-- Activity --
The answer is every line in the data below that contains the word "click".

-- Study material --
╭──
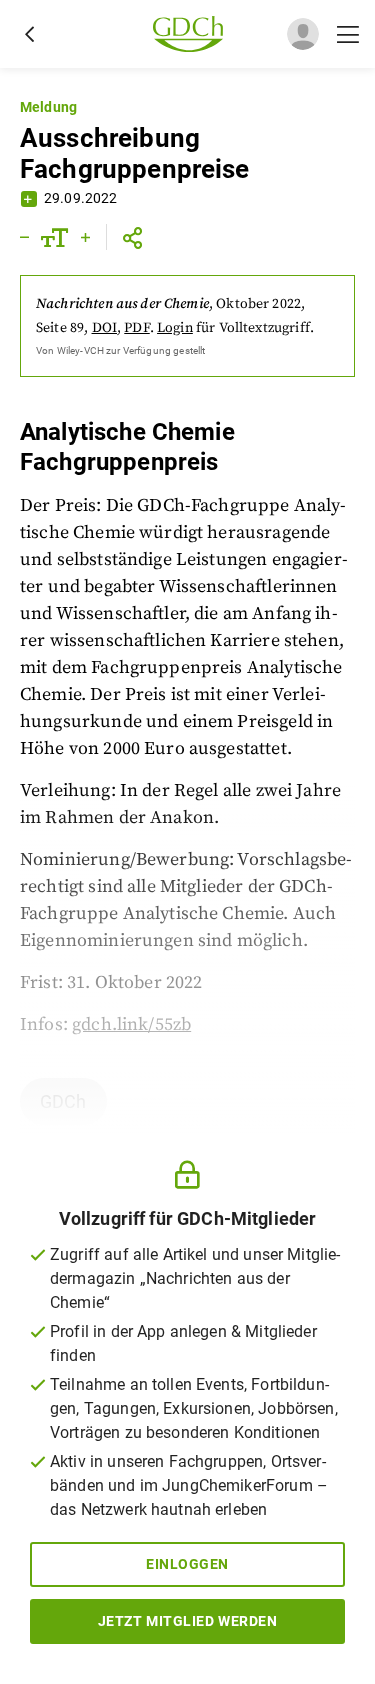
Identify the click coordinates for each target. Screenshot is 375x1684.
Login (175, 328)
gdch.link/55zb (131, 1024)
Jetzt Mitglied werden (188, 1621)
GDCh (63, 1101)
╰──
╭──
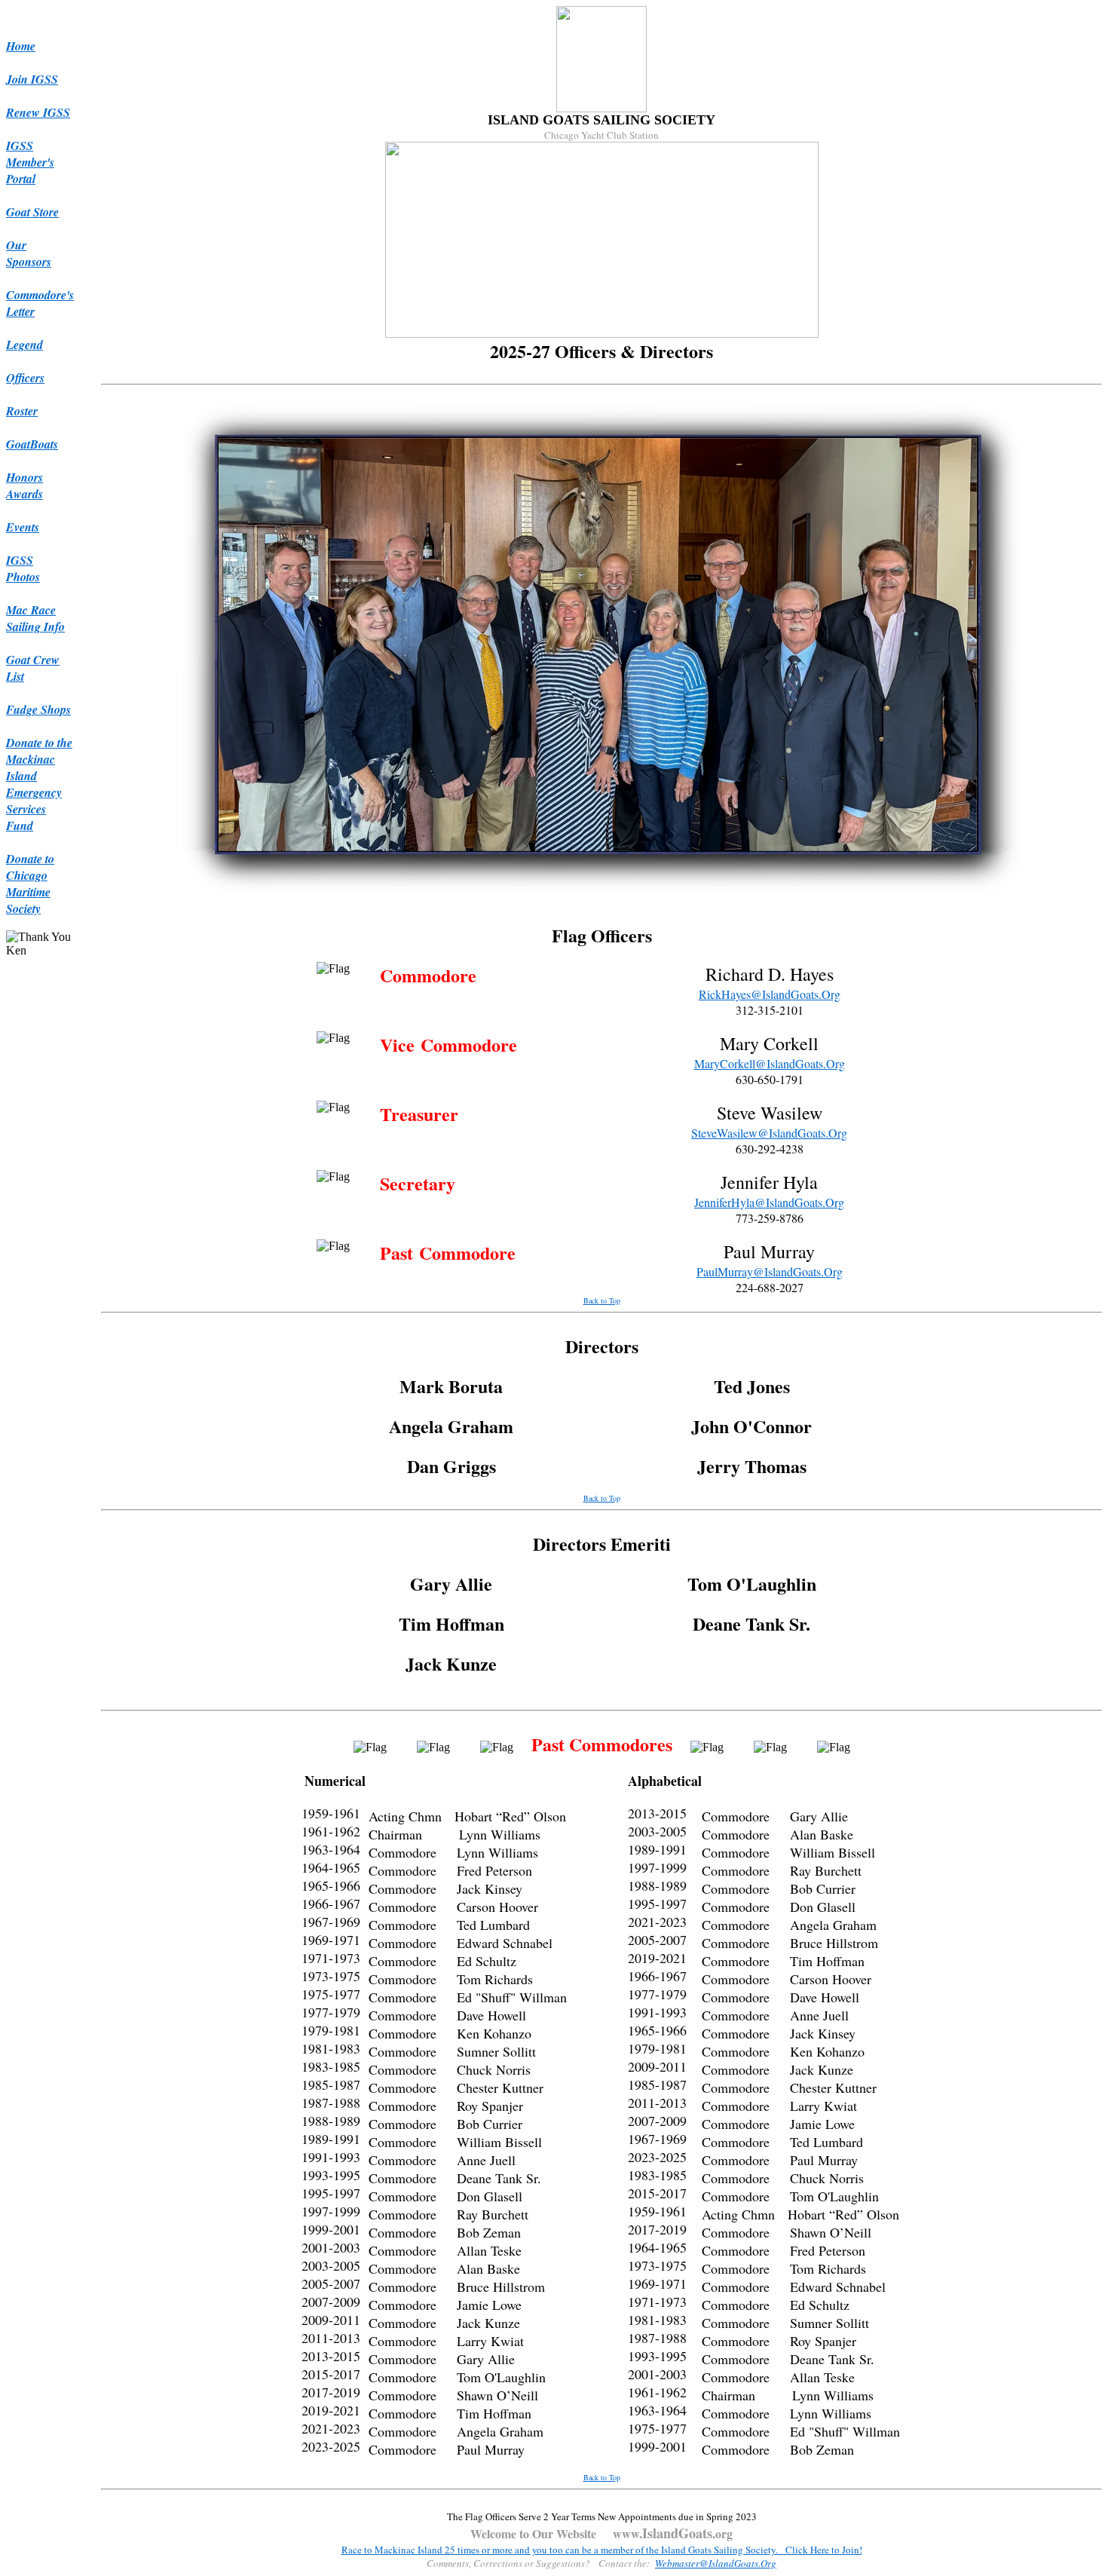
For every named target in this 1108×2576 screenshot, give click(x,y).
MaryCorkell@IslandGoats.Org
╰──
-- Problem solution --
Identify the click coordinates for each target. Screenshot is 375x1684.
For every named target in this 1108×2576 screenshot, give click(x,y).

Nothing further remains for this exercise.